* [Your goal]: Set down the data below without change, skipping the pictures it holds.

* [Extracted records]:
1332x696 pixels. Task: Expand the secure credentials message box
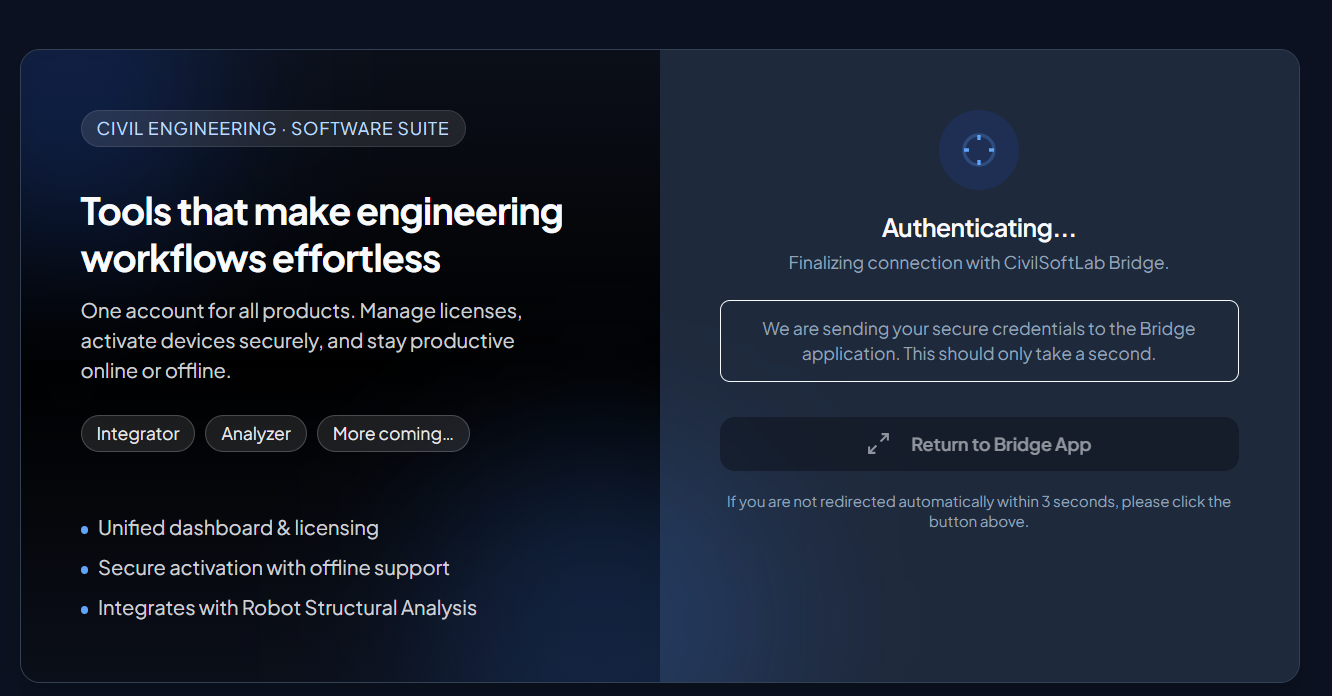coord(979,341)
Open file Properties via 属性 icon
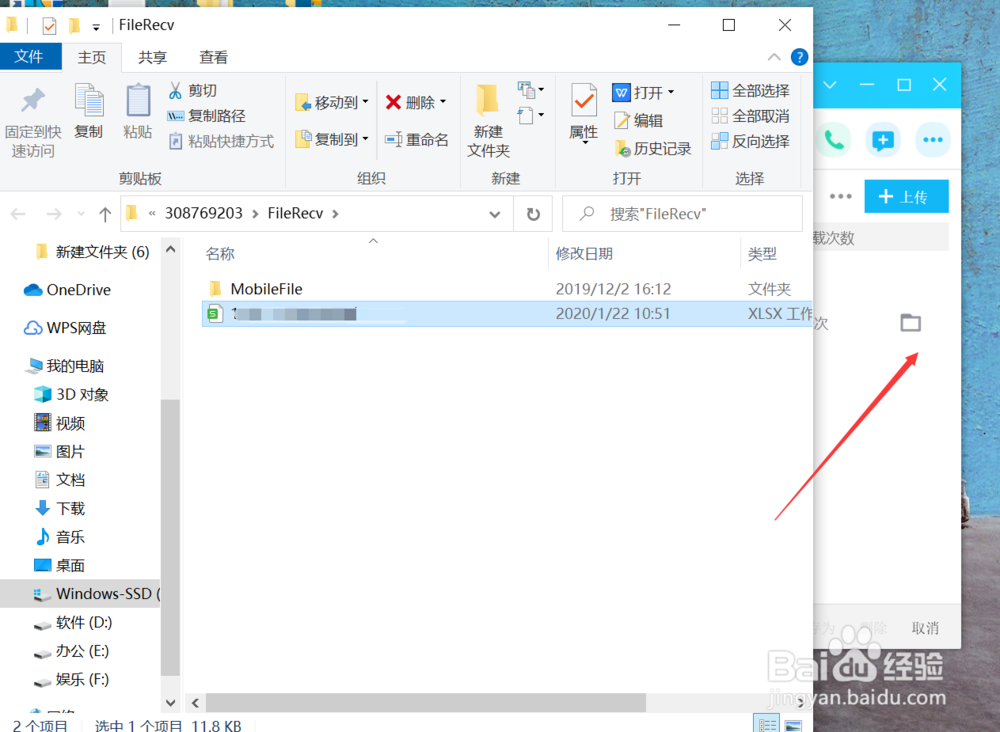The height and width of the screenshot is (732, 1000). pyautogui.click(x=582, y=113)
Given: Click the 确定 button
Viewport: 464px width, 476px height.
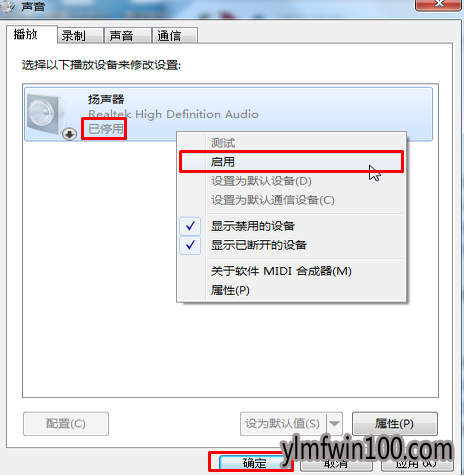Looking at the screenshot, I should pos(254,463).
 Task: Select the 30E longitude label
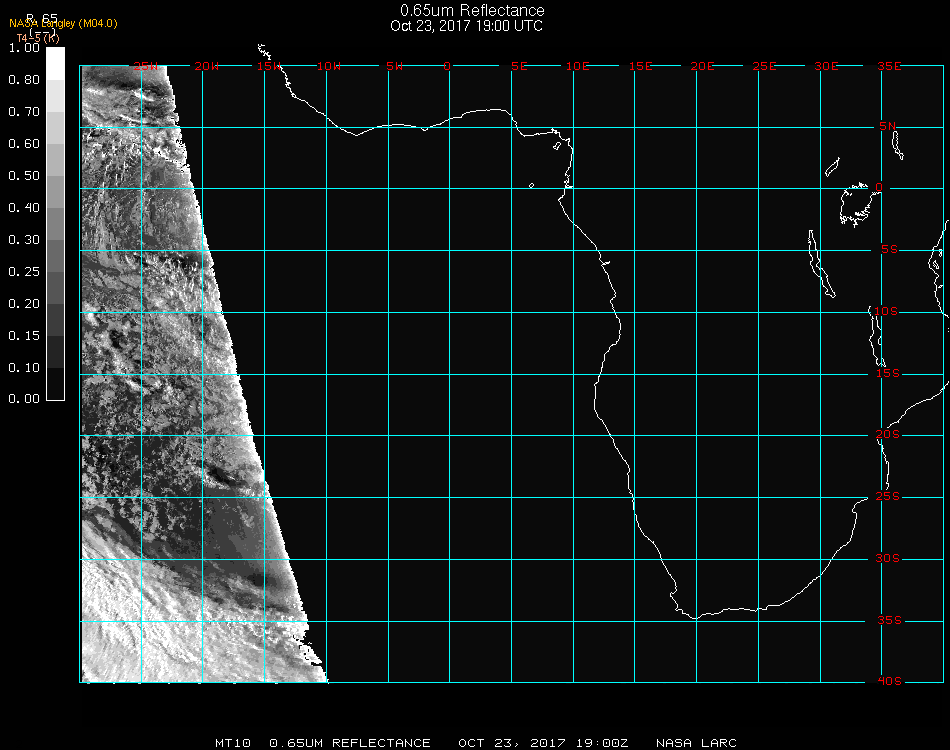(826, 66)
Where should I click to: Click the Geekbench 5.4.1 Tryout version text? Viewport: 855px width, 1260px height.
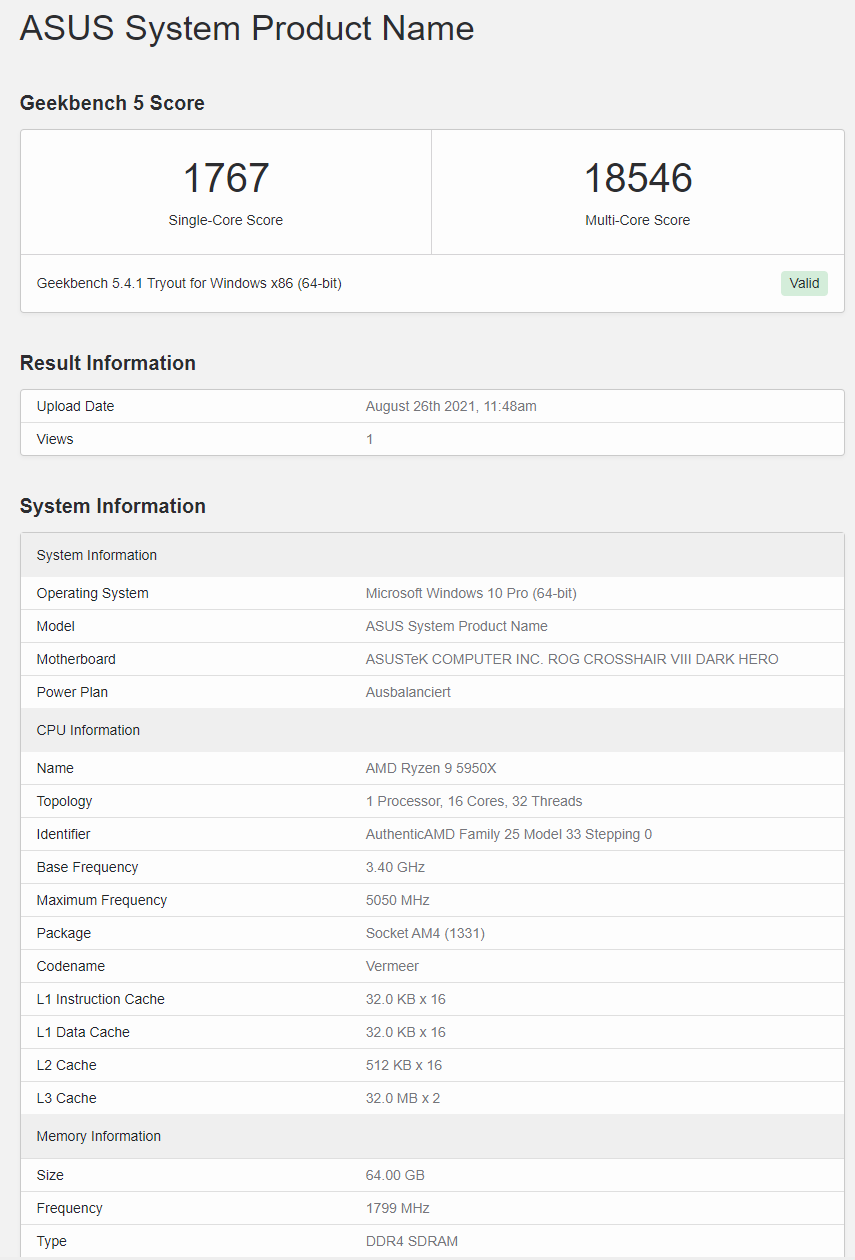click(189, 283)
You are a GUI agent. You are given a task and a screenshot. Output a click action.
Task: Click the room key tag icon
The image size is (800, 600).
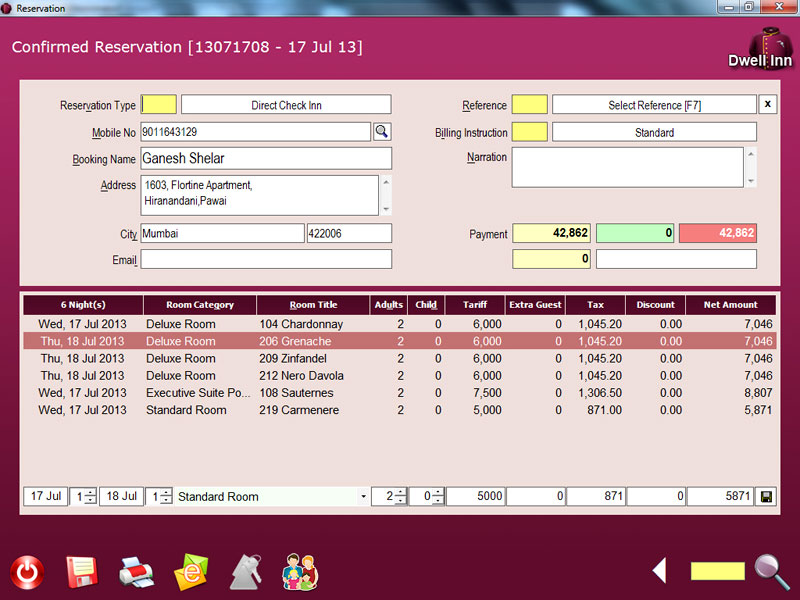click(x=245, y=572)
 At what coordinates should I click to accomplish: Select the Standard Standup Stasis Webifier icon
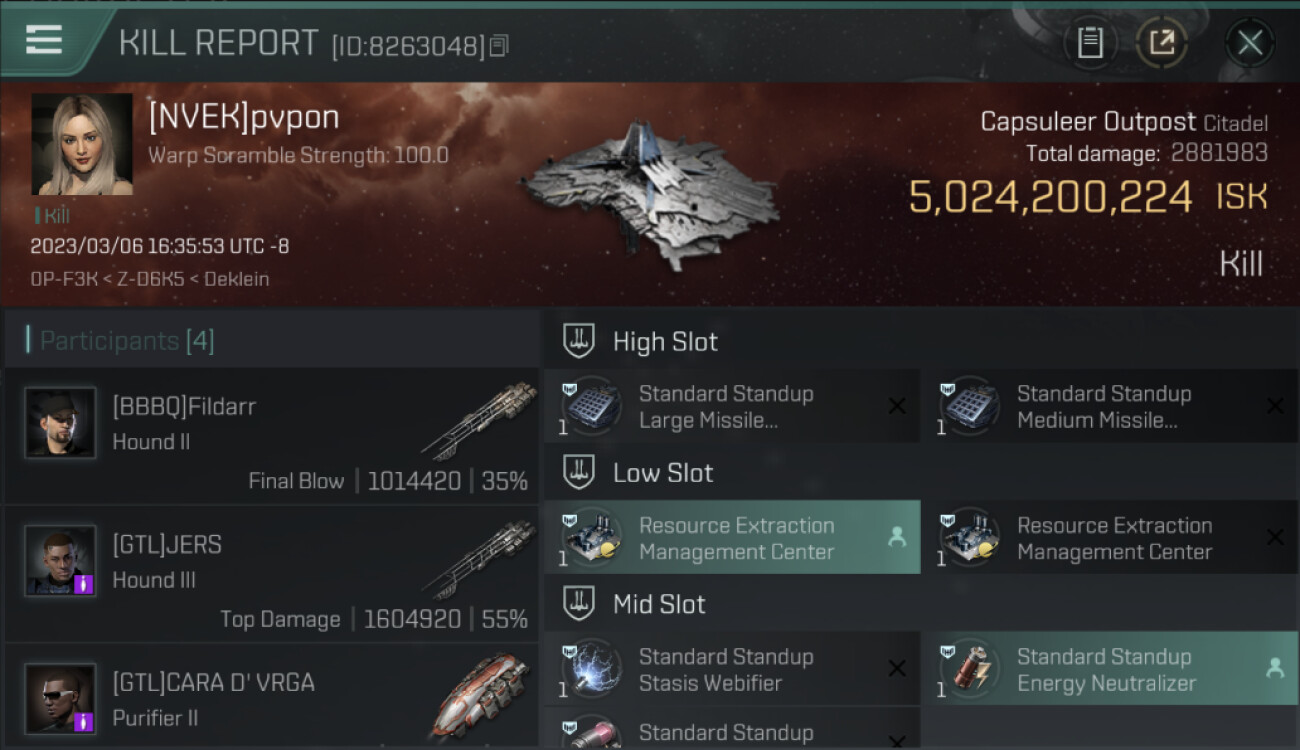592,669
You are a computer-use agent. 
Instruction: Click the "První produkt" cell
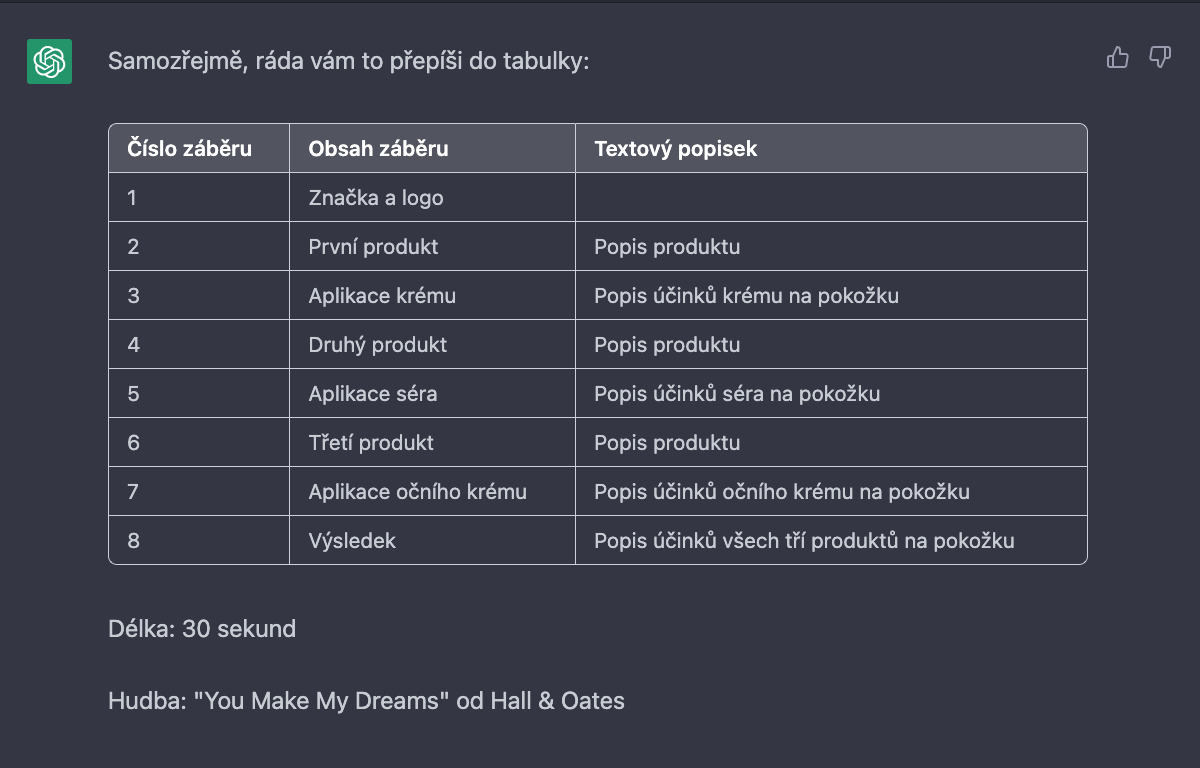tap(432, 247)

* [Written solution]:
1332x696 pixels. Task: Expand the secure credentials message box
coord(979,341)
Open file Properties via 属性 icon
The height and width of the screenshot is (732, 1000). pyautogui.click(x=582, y=113)
Given: Click the 确定 button
Viewport: 464px width, 476px height.
Looking at the screenshot, I should pos(254,463).
 Task: Select the 30E longitude label
(826, 66)
Where should I click to: Click the Geekbench 5.4.1 Tryout version text? Viewport: 855px width, 1260px height.
click(189, 283)
You are a GUI agent. You are given a task and a screenshot. Output a click action.
Task: Click the room key tag icon
The image size is (800, 600).
click(x=245, y=572)
 At what coordinates should I click to accomplish: Select the Standard Standup Stasis Webifier icon
592,669
You are a computer-use agent. 
Instruction: Click the "První produkt" cell
tap(432, 247)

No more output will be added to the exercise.